How x-risk projects are different from startups

Sometimes new EA projects are compared to startups, and the EA project ecosystem to the startup ecosystem. While I’m often making such comparisons myself, it is important to highlight one crucial difference.

Causing harm is relatively easy—as explained in

Also most startups fail.

However, when startups fail, they usually can’t go “much bellow zero”. In contrast, projects aimed at influencing long-term future can have negative impacts many orders of magnitude larger than the size of the project. It is possible for small teams, or even small funders, to cause large harm.

While in the usual startup ecosystem investors are looking for unicorns, they do not have to worry about anti-unicorns.
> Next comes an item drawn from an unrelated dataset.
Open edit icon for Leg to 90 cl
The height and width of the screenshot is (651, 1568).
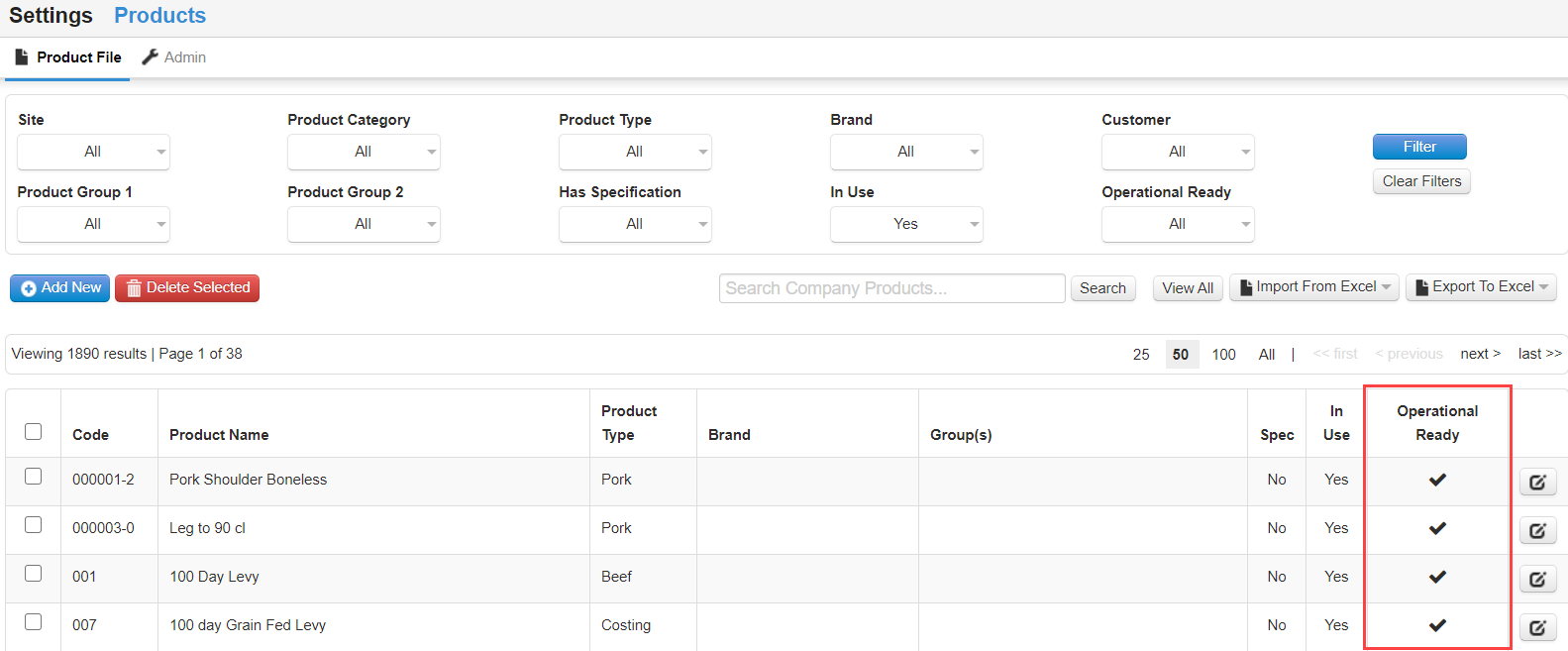point(1537,531)
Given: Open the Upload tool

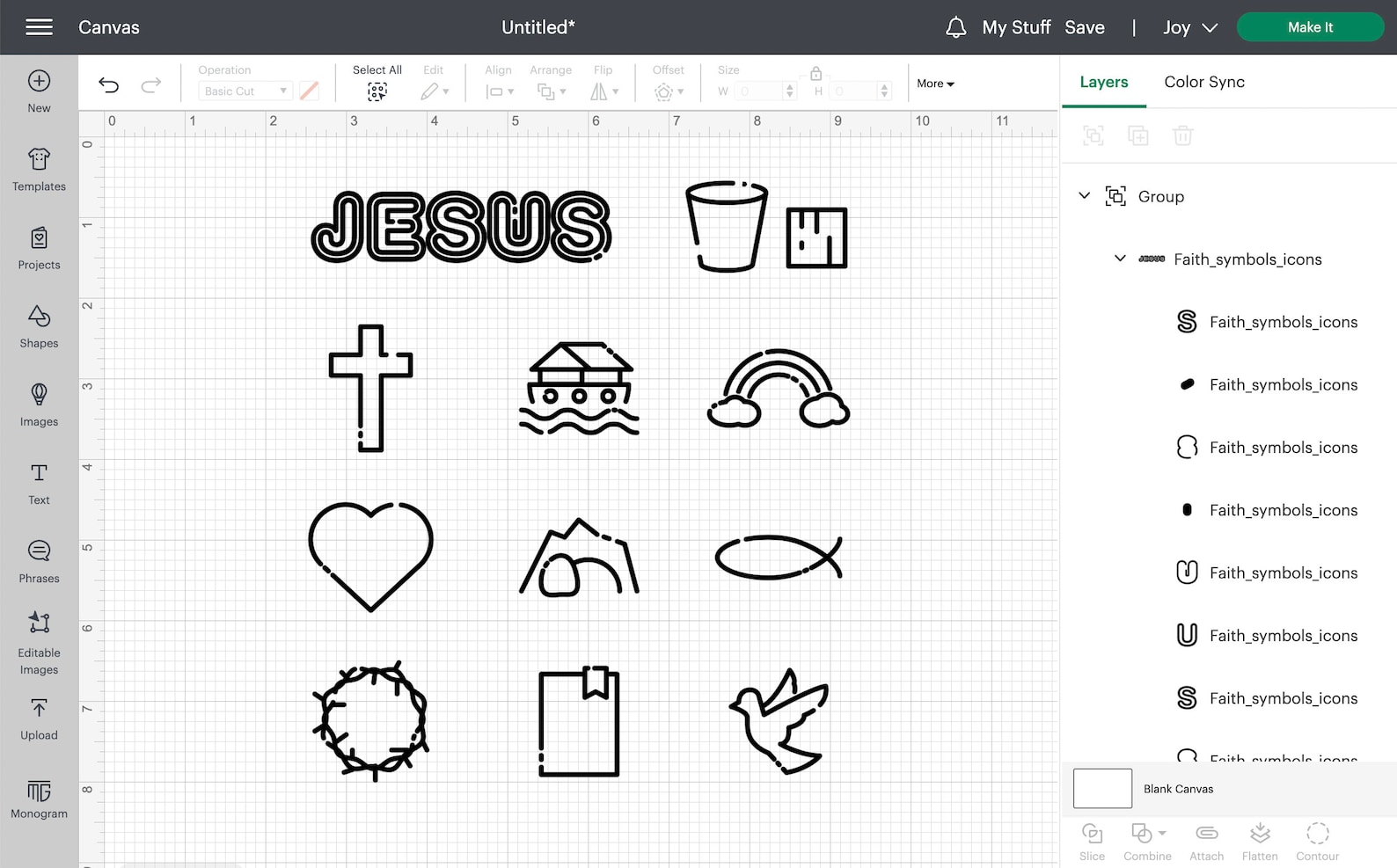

Also, the most the harmful long-term oriented projects could be the ones which succeed in a narrow project sense: they have competent teams, produce outcomes, and actually change the world—but in a non-obviously wrong way.

Implications

It is in my opinion wrong to directly apply models like “we can just try many different things” or “we can just evaluate the ability of teams to execute” to EA projects aiming to influence long-term future or decrease existential risk.

Also for this reason, I believe projects aiming to influence long-term future, decrease existential risk, or do something ambitious in the meta- or outreach space, are often actually vetting constrained, and also grant-making in this space is harder than in many other areas.

Note: I want to emphasise this post should not be rounded off to “do not start projects” or “do not fund projects”.